AVALANCHE
Alaska, Denali National Park, Denali, West Rib Route
After three days of sunny weather, I, Jacob Weintraub (24), and my partner, Randy Lee (37), had finished a double carry beyond the icefall at the end of the Northeast Fork of the Kahiltna Glacier. We camped at the base of the West Rib route.
On May 9, we planned to carry our first load up the Chicken Couloir and place a cache at our proposed campsite at 12,900 feet. The couloir is about 1,200 feet long and 50°–55° snow and ice, starting at 11,000 feet. The previous night it had lightly snowed, with three inches of light powder at our camp near the base of the couloir. Winds were observed up to 30 mph from the southwest at 14 camp on the nearby West Buttress route, while at our well-protected campsite the winds were light and variable. On the morning of May 9, it was cloudy with good visibility, light winds, and around 0°F ambient temperature at camp.
We set out with 60-pound loads and booted our way through thick snow (8–12 inches deep) to the top of the couloir over the course of four hours. The snow formed a solid, seemingly homogeneous layer over a layer of ice that was weak and wouldn’t hold a screw. We placed running protection (snow pickets or deadman anchors) at one piece per rope length. By 4 p.m. we made it nearly to the top of the couloir, but we were still below the ridgeline of the West Rib. There was another 700 feet of elevation to gain before we reached our proposed cache.
After a break, I set out to gain the ridge. We had observed no avalanche warning signs up until that point. The cloud cover was consistent, and there were no propagating cracks, whumpfing, or settling in the snowpack. At this point, the couloir was about 30 feet wide and the steepness had lessened to around 40°. No more than a dozen steps after restarting, I heard a loud “thwoomp” noise, and 10 feet above me, a layer of snow broke and started to slide. The slab was about six inches thick and maybe 10 feet wide. I was unable to anchor myself with my tools, and the snow picket we buried as a deadman failed and ripped from the slope. We both tumbled the entire way down the couloir, stopping about 50 feet past the bergschrund at the base of the couloir. Another 50 feet and we would have been in an open crevasse field. Neither of us was buried in the debris.

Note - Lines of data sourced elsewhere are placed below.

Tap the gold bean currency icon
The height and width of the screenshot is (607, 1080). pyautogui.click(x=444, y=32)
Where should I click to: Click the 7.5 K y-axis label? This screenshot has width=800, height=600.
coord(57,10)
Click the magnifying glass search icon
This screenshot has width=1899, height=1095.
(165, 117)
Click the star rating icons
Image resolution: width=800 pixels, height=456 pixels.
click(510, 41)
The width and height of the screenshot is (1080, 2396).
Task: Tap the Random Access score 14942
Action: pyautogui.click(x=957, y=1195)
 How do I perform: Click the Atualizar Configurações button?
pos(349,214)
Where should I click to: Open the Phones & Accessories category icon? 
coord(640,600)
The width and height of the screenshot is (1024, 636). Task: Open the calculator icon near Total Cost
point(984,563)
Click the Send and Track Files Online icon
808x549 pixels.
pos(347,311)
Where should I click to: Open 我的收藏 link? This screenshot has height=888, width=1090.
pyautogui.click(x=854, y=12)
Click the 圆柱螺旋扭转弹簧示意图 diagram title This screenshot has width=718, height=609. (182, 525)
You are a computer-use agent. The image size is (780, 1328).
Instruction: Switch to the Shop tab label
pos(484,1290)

After reorienting ourselves and checking for major injuries, we limped and crawled to our tent. It was no more than 200 feet from the base of the couloir. It was clear that we were unable to continue with our expedition. I radioed for evacuation and we were picked up in the hour by the National Park Service. I dislocated my shoulder and tore my labrum. Randy suffered an open fracture of his arm and heavily bruised his pelvis.
ANALYSIS
We did observe a debris cone at the base of the couloir, but the debris did not look new. We also felt a single whumph as we walked up the cone, but above the bergschrund everything felt very stable.
I wish that I had more knowledge about avalanches because I would then be able to better critique my decision-making. Perhaps someone with more knowledge would recognize the loose bond between the snowpack and the ice below or have some other intuition to inform them. (Source: Jacob Weintraub.)
Editor’s Note from Pete Takeda: I once deliberately triggered a similar avalanche in the Andes. After many days of generally clear weather, my partner and I were descending a snow face from the 5,000-meter level. A blizzard of light snow had started two hours earlier. The accumulation was rapid. I downclimbed a wide snowfield angled at 60° with an overhead belay. There were eight to 10 inches of fluffy snow over a consolidated snowpack. I cut a wheel of snow several feet in diameter with my ice tool and slid it down the slope. (I figured that if the snow above me cut loose, I could stay afloat with an overhead belay.) The wheel created a point release that rapidly widened until it cut a path several hundred feet wide. It cleared the face below of all accumulated snow and we descended safely, though not without other incidents. The takeaway is that even light, fluffy snow, set at the right angle, can retain enough cohesion to consolidate and slide dramatically.